Quant à notre agriculture, elle nous permet de manger un jour sur deux, en moyenne de ses productions, et encore, en faisant largement appel à des matières importées (ingrédients des engrais et phytosanitaires, tourteau de soja, énergies fossiles).

Depuis longtemps, aussi, nous avons appris à identifier les demandes solvables existant hors de nos frontières, non seulement pour nous procurer ces ressources que nous n’avons pas, mais pour engranger des revenus, qui ont fait de notre pays un des plus riches, matériellement parlant, de la planète. Aujourd’hui, entre banques, produits industriels et tourisme, un franc sur deux est gagné dans la relation avec l’extérieur.

Ainsi, travailler sur nos fondamentaux nous rappelle notre dépendance structurelle du monde ; la contradiction avec notre désir d’indépendance est la première ligne de fracture de notre identité politique, la seconde étant la manière dont nous gérons cette situation. Toute discussion sur l’identité nationale qui ferait l’impasse sur ce point conduirait fatalement à l’illusion et à l’échec. Notre identité est biaisée, racornie, rabougrie si elle est enfermée dans l’horizon du seul territoire national. Elle doit nécessairement se préoccuper du rapport au monde.

L’identité nationale suisse : un ajustement constant
La nature politique de notre identité nationale fait toutefois qu’elle se redéfinit en continu à travers les ressentis et les priorités des citoyennes et des citoyens. Tenons-nous à nos valeurs, voulons-nous conserver ce qui a porté la projet Suisse à travers les siècles, qui lui a donné sens et respiration ? A savoir la démocratie directe, le fédéralisme bien sûr, mais aussi le dialogue social, une certaine modestie, le respect des droits individuels, une ambition de sérieux, la cohabitation de cultures différentes, un tissu de droits et de devoirs, la modération dans les disparités de revenus… Tout cela constituant autant d’éléments de la confiance mutuelle.

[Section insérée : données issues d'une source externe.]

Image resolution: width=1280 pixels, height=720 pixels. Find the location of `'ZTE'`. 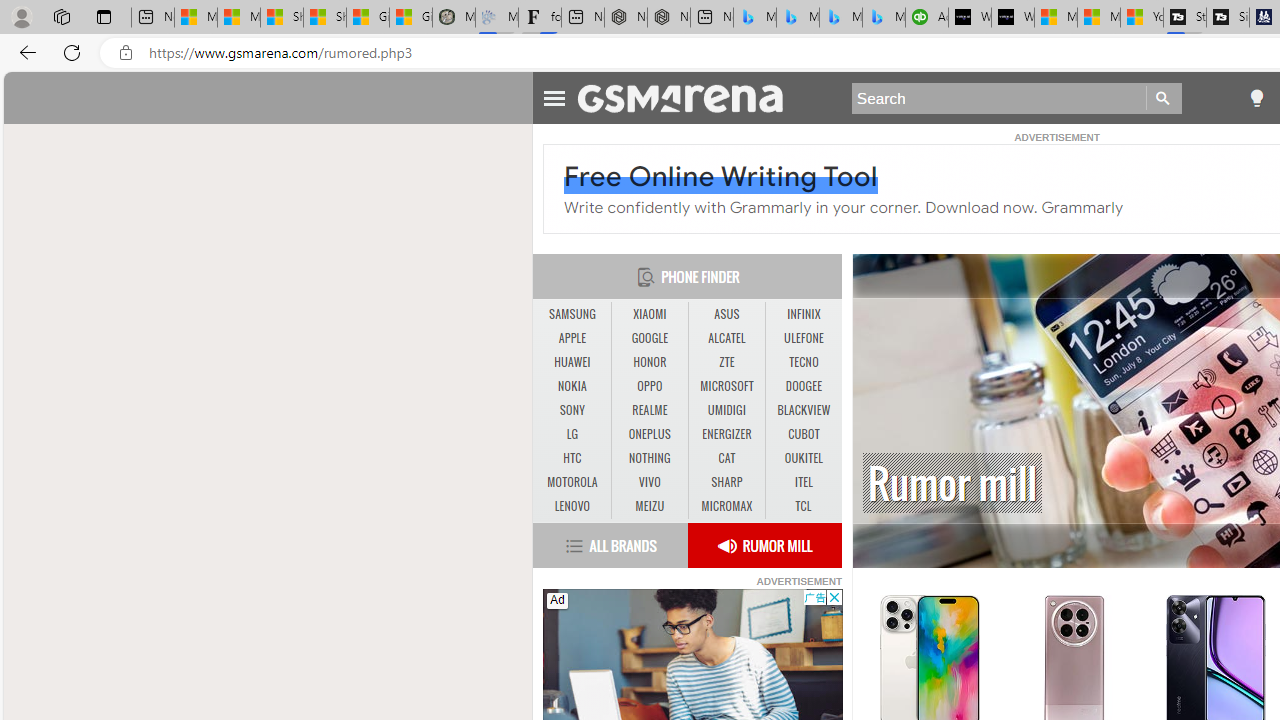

Leur maintien est bien un combat : combat pour que la démocratie directe ne soit pas accaparée par ceux qui ont le plus de moyens; pour que le fédéralisme demeure créatif et vivant ; pour que la coexistence des cultures soit une interaction et non un chacun pour soi; pour que le dialogue social se développe et que les inégalités se réduisent.

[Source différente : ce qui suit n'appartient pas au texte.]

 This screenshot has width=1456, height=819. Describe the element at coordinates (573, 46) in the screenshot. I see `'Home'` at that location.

Mais aussi un combat face à ceux qui ont une lecture exclusivement opportuniste du projet suisse : se servir plutôt que servir, placer les intérêts économiques avant toute chose, se réduire au rôle d’affairistes qui s’introduisent dans chaque interstice du monde, prêts à se courber devant les puissants.

Le monde notre destin
La tentation d’occulter nos valeurs fondamentales au profit d’un opportunisme (plus ou moins assumé) dans un monde dont le destin nous laisserait pour le reste froids a toujours été présente. Or, pour peu qu’on y soit vraiment attaché, liberté, solidarité, démocratie apparaissent indivisibles, ont valeur universelle. On ne peut transiger sur ces contenus, sauf à les renier, et donc se renier soi-même en tant que nation porteuse d’un projet politique.

D’ailleurs ce n’est que si nous ne sommes pas seuls au monde à pratiquer la démocratie directe, le fédéralisme, le dialogue social, la coexistence des cultures, un refus des écarts excessifs de revenus que ces valeurs ont un avenir et font sens. Les illustrer et les promouvoir est bien le rôle de notre pays.

Et ce sont ceux-là même qui cherchent le plus à occulter la dépendance de la Suisse face au monde, qui passent leur temps à nier des liens pourtant évidents et incontournables – au lieu de leur donner du sens – qui sont aussi les premiers à promouvoir à l’interne une vision mercantiliste et opportuniste de la Suisse, défendant toujours et partout la prédominance des pouvoirs d’argent, sous couvert de patriotisme. Ce qui n’est que logique: ce qu’on pratique en-dehors du pays, on le pratique aussi à l’intérieur. La Suisse n’a jamais été autant trahie que par ceux qui prétendent au monopole de sa défense.